Directly after DGC and buffy coat isolation (Fig. 1, DGCun), LYM and MONO concentrations measured by a hemocytometer were decreased by 50% (p < 0.001) and 42% (p > 0.05) in comparison to WB values, respectively (Fig. 4a). After washing cells with PBS (Fig. 1, DGCw), LYM and MONO concentrations were decreased by 61% (p = 0.001) and 54% (p = 0.039) in comparison to WB values, respectively (Fig. 4a). LYM and MONO concentrations also differed between DGCun and DGCw samples (p = 0.024 and p = 0.043, respectively, Table 1). Cell loss did not significantly differ between cell types in DGCun and DGCw samples.

Fig. 4
figure 4

Cell change by the different cell isolation techniques prior to flow cytometry analysis. a Lymphocytes (LYM) and monocytes (MONO) were equally affected by the two steps of density gradient centrifugation (DGC): DGC with 1300 rpm for 30 min (DGCun) and an additional washing step with 1300 rpm for 10 min (DGCw). During red blood cell lysis (RBCL), the amount of LYM lost was similar to both DGC steps, but cell gain in MONO seemed to be an artifact due to limitations of the hemocytometer used in this study. Data are displayed as geometric mean. n = 6. Repeated-measures ANOVA with Bonferroni post hoc comparisons was used for analysis. Significant losses to whole blood and differences between losses per cell type are indicated as follows: *p < 0.05, **p < 0.01, ***p < 0.001, and §§§p < 0.001, respectively. b Change of the lymphocyte-to-monocyte ratio between the different cell isolation steps. Individual values are displayed. n = 6. Repeated-measures ANOVA with Bonferroni post hoc comparisons was used for analysis. Significant differences are indicated as follows: *p < 0.05, **p < 0.01, ***p < 0.001

Table 1 Hemocytometer and blood smear analyses for the different cell isolation steps

Directly after RBCL, LYM concentration declined by 61% and was significantly lower compared to the control (WB) condition (p = 0.029; Fig. 4a), but was comparable to DGCuw and DGCw samples (both p > 0.05). MONO concentrations increased by 682% (p < 0.001; Fig. 4a) compared to the control condition and significantly differed from both DGCuw and DGCw (both p < 0.001, Table 1). Changes in cell concentrations after RBCL significantly differed between cell types (p < 0.001).

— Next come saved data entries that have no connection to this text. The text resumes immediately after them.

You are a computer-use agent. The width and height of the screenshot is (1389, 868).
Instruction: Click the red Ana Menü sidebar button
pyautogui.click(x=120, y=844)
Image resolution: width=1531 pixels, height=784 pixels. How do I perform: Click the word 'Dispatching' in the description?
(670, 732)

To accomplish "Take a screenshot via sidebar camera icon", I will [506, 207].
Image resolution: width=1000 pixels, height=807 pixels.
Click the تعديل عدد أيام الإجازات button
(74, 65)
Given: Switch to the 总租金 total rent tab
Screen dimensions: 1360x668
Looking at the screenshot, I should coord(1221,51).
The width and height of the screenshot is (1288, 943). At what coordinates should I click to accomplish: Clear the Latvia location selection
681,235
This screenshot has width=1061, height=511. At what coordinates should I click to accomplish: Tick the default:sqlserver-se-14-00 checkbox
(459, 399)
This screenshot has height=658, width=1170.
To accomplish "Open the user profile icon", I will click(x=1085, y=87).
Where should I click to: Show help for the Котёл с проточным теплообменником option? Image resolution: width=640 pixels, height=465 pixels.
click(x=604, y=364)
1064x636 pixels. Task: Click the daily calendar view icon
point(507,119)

The ratio of LYM/MONO did not significantly differ between WB (5.7), DGCuw (4.9), and DGCw (4.8) (all p > 0.05, Fig. 4b), but was significantly lower in RBCL (0.3, p = 0.001).

Whole blood lymphocyte and monocyte proportions compared to values from morphological analyses by differential smear and flow cytometry

There were no significant differences between the LYM or MONO proportions in WB or DGCun samples and the respective blood smears (Table 1, p > 0.05). LYM and MONO proportions in DGCw samples assessed by the hemocytometer (Table 1) were comparable to values found by flow cytometry (Table 2), but LYM proportions were lower and MONO proportions higher than on DGCw smear (p = 0.001 and p = 0.025, respectively, Table 1).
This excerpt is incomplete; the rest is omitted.